» **TEXTE DU DOCUMENT**
──────

Le ton est donné en 45 secondes, dans un montage saccadé d’images d’archives délicieusement rétro faisant défiler une mosaïque pop de l’iconographie glamour monégasque d’hier et d’aujourd’hui. Le tout porté par la bande sonore eighties du titre This Town des Go-Go’s, hit de 1981… Cette ville, c’est Monaco.

Et la maison Chanel l’a choisie pour décor de son défilé croisière 2022/2023 prévu au Monte-Carlo Beach, réservé à un parterre de clientes et de stars. Mais la bande-annonce de ce sommet de la mode - signée par Sofia et Roman Coppola - est visible par tous sur les réseaux sociaux de la maison de la couture, tout comme le film du défilé qui sera en ligne jeudi après-midi.

──────

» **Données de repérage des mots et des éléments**
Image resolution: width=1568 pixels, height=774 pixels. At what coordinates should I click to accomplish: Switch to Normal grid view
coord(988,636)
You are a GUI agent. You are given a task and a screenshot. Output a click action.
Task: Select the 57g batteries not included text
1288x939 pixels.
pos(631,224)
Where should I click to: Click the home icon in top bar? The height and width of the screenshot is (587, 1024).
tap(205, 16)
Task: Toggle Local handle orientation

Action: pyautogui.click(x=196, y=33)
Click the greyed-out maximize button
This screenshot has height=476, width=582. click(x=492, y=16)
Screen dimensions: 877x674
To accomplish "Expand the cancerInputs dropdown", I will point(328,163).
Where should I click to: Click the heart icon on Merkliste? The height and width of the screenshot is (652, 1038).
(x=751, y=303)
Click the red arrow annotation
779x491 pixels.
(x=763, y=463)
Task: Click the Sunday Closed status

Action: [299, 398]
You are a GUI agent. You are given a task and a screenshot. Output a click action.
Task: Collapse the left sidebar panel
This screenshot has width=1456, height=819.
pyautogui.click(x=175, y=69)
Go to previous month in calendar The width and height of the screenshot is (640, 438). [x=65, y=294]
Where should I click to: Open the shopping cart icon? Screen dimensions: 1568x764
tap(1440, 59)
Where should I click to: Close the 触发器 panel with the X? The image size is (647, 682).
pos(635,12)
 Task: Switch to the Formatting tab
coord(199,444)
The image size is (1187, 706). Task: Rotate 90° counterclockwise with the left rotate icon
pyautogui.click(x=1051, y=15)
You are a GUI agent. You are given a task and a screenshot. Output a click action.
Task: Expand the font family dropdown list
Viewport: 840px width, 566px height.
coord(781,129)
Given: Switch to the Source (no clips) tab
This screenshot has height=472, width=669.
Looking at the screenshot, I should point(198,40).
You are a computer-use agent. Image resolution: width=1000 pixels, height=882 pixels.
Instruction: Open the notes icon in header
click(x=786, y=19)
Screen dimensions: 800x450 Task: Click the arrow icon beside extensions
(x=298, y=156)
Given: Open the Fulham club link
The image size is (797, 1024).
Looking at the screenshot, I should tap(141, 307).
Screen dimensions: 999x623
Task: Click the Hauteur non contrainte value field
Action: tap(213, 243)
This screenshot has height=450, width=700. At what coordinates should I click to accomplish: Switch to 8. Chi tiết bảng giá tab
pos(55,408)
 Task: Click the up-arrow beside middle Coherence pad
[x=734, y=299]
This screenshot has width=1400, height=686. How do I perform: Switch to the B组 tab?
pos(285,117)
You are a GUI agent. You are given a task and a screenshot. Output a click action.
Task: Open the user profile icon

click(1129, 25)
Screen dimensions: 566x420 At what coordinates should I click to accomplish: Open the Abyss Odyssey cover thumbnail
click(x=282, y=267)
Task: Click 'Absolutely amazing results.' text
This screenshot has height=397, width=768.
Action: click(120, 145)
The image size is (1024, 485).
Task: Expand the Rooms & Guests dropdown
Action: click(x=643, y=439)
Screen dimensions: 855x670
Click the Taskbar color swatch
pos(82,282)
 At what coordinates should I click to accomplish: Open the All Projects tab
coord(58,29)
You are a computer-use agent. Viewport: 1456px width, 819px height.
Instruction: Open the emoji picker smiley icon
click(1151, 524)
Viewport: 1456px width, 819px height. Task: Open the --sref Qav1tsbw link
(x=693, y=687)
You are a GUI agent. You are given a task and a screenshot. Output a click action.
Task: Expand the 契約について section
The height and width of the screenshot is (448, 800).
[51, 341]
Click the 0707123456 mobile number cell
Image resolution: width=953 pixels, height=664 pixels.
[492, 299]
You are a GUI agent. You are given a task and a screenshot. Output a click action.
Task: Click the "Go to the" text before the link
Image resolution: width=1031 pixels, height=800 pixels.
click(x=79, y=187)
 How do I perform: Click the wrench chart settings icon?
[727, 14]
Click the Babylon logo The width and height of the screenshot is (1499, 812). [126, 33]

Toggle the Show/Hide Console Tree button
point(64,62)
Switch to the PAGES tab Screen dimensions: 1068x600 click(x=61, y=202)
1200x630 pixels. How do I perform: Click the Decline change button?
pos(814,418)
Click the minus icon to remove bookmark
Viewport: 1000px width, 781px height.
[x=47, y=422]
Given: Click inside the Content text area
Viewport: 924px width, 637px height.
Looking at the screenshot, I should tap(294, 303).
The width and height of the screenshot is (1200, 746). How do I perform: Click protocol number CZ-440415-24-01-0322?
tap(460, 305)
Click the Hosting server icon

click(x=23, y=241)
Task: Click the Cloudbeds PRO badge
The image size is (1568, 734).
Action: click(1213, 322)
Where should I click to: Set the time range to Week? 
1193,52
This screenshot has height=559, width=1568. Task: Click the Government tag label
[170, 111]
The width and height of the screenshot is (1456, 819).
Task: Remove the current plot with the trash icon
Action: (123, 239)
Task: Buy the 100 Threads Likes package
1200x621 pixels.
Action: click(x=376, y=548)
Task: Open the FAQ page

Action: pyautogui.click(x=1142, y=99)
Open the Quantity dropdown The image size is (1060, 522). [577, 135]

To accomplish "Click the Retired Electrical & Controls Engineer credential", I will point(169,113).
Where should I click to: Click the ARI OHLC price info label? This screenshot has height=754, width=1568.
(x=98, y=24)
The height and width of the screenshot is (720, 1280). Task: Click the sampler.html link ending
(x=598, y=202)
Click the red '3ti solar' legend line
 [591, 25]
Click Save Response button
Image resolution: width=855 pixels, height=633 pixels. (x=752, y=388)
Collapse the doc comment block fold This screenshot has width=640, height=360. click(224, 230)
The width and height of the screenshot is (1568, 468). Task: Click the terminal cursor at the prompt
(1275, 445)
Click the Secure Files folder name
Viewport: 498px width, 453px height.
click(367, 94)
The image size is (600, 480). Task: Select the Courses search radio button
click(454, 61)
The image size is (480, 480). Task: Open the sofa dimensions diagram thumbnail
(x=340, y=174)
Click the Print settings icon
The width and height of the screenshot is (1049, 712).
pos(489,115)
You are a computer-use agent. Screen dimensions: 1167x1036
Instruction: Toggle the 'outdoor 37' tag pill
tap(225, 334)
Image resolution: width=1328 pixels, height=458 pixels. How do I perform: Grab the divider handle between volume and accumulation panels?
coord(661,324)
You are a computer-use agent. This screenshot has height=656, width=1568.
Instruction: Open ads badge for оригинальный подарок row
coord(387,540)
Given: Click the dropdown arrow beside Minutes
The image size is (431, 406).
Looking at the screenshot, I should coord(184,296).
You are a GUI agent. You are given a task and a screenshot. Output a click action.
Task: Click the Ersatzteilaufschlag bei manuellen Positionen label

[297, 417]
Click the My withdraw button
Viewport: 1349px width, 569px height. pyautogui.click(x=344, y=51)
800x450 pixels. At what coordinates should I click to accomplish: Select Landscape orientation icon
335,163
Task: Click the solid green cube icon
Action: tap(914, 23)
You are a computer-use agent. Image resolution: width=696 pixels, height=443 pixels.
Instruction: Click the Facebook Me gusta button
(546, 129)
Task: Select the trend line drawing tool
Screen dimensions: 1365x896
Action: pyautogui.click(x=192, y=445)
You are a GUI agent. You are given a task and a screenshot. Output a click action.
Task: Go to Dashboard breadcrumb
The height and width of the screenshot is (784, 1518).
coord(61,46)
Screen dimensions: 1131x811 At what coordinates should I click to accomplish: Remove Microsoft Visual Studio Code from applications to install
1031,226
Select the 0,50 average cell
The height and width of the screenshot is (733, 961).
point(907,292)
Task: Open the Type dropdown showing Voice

──────

» **EXERCICE PROPOSÉ A**
D'après le texte sur le défilé Chanel à Monaco, par qui la bande-annonce de ce défilé est-elle signée ?
» **EXERCICE PROPOSÉ B**
Poursuivez le texte sur le défilé Chanel à Monaco après sa dernière phrase.

» **RÉPONSE A**
Sofia et Roman Coppola.

» **RÉPONSE B**
Après les carrières de Lumières des Baux-de-Provence l’an dernier, Chanel a mis le cap sur la Principauté pour ce défilé croisière qui pour une maison de couture permet de dévoiler une collection faite pour les beaux jours. C’est aussi le moyen de faire le buzz avec un défilé spectaculaire, dans un endroit qu’il est tout autant, entre les collections de printemps et d’automne.

Rien n’a filtré sur les modèles imaginés par Virginie Viard, la directrice artistique de la maison Chanel, mais dans le petit film de mise en bouche, le tweed Chanel semble côtoyer le damier d’un drapeau de Grand Prix. L’imagerie de la formule 1 dominant dans le clip, aux côtés de portraits iconiques de la princesse Grace, de la princesse Caroline, de Charlotte Casiraghi, de Coco Chanel et des clichés de Karl Lagerfeld ou d’Helmut Newton.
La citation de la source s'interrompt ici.